Amateur radio, programming, electronics and other musings

Adding Eastern Standard Time to the Thunderbolt Monitor

Adding Eastern Standard Time to the Thunderbolt Monitor

I received an email from someone in the US who had just built one of my Thunderbolt Monitors. He casually asked if there was a way of showing EST rather than UTC on the display. Whilst on a computer this would be easy, it is a little harder on NETMF due to the fact it doesn’t understand timezones. It isn’t just a case of subtracting 5 hours from the UTC time as we also need to consider daylight savings time.

After some research, I put together a code change which appears to work for him and should handle the daylight savings rules too. Before I share the code I must warn you that this is a little rough but solves the problem. I will not be releasing this in the main branch but you should be able to hack it in if you really want it.

Add the following to the end of the class of program.cs.

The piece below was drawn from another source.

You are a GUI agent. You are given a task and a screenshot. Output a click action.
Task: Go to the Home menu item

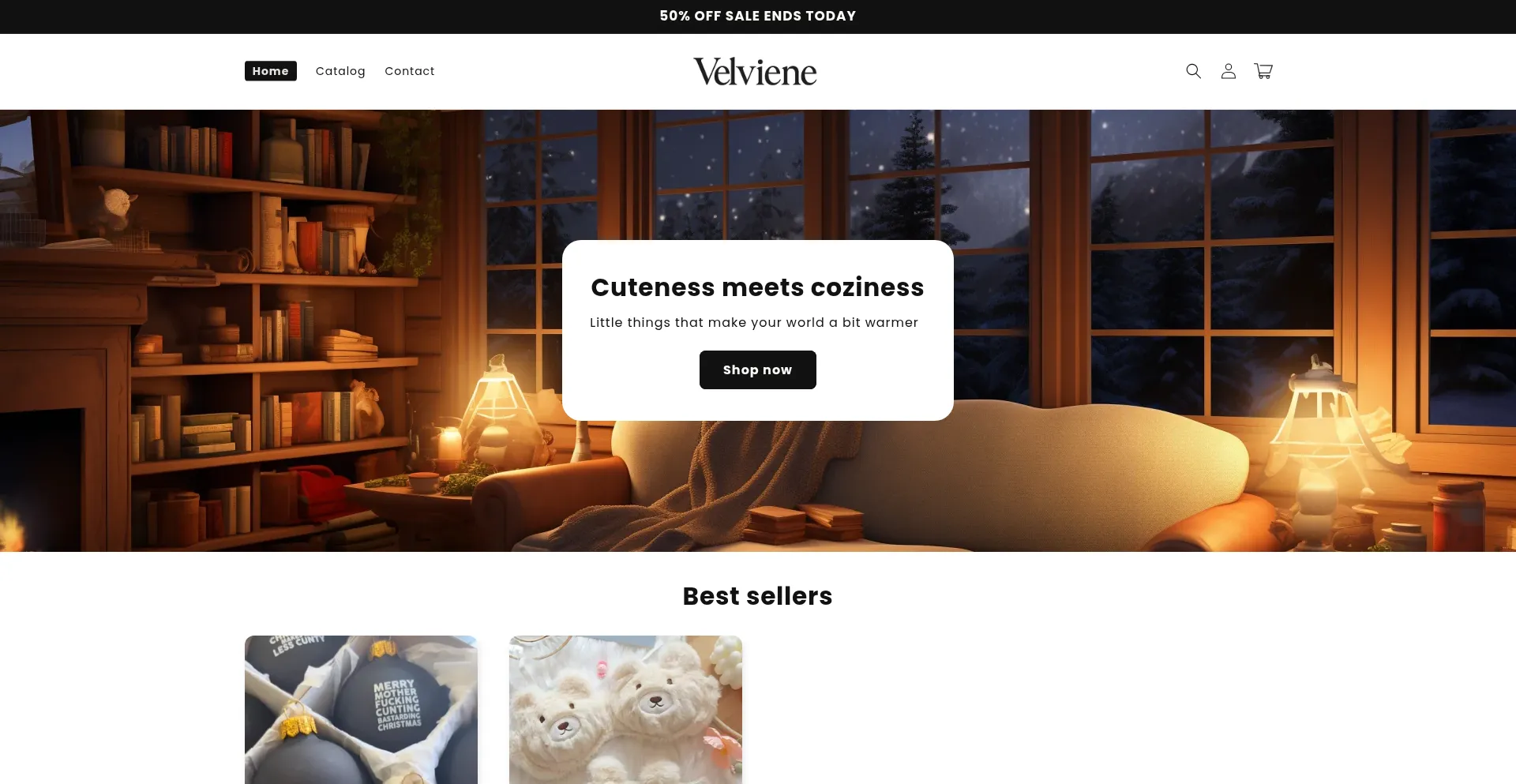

public static bool IsDaylightSaving(DateTime dt)
{
    var dow = (int)(dt.DayOfWeek);

    // January, February, and December are out.
    if (dt.Month < 3 || dt.Month > 11) { return false; }

    // April to October are in
    if (dt.Month > 3 && dt.Month < 11) { return true; }

    var previousSunday = dt.Day - dow;

    if (dt.Month == 3 && dt.Day >= 8 && dt.Day <= 14 && dow == 0)
    {
        return dt.Hour >= 2;
    }

    // In March, we are DST if our previous sunday was on or after the 8th.
    if (dt.Month == 3) { return previousSunday >= 8; }

    if (dt.Month == 11 && dt.Day >= 1 && dt.Day <= 7 && dow == 0)
    {
        return dt.Hour >= 2;
    }

    // In November we must be before the first Sunday to be DST.
    // That means the previous Sunday must be before the 1st.
    return previousSunday <= 0;

}
 
public static DateTime ConvertToEasternTime(DateTime dt)
{
    var utcOffsetHours = -5;
    if (IsDaylightSaving(dt))
    {
        utcOffsetHours += 1;
    }
    return dt.AddHours(utcOffsetHours);
}

Change references of :

string mode = _thunderbolt.TimingMode == TimingModes.UTC ? "U" : "G";
_lcdshield.WriteLine(0, DateTime.UtcNow.ToString(@"dd-MMM-yy " + mode + " HH:mm:ss"));

to

string mode = "E";
_lcdshield.WriteLine(0, ConvertToEasternTime(DateTime.UtcNow).ToString(@"dd-MMM-yy " + mode + " HH:mm:ss"));

I changed the U/G to an E to signify Eastern time but feel free to ignore that or even replace it with just a space instead.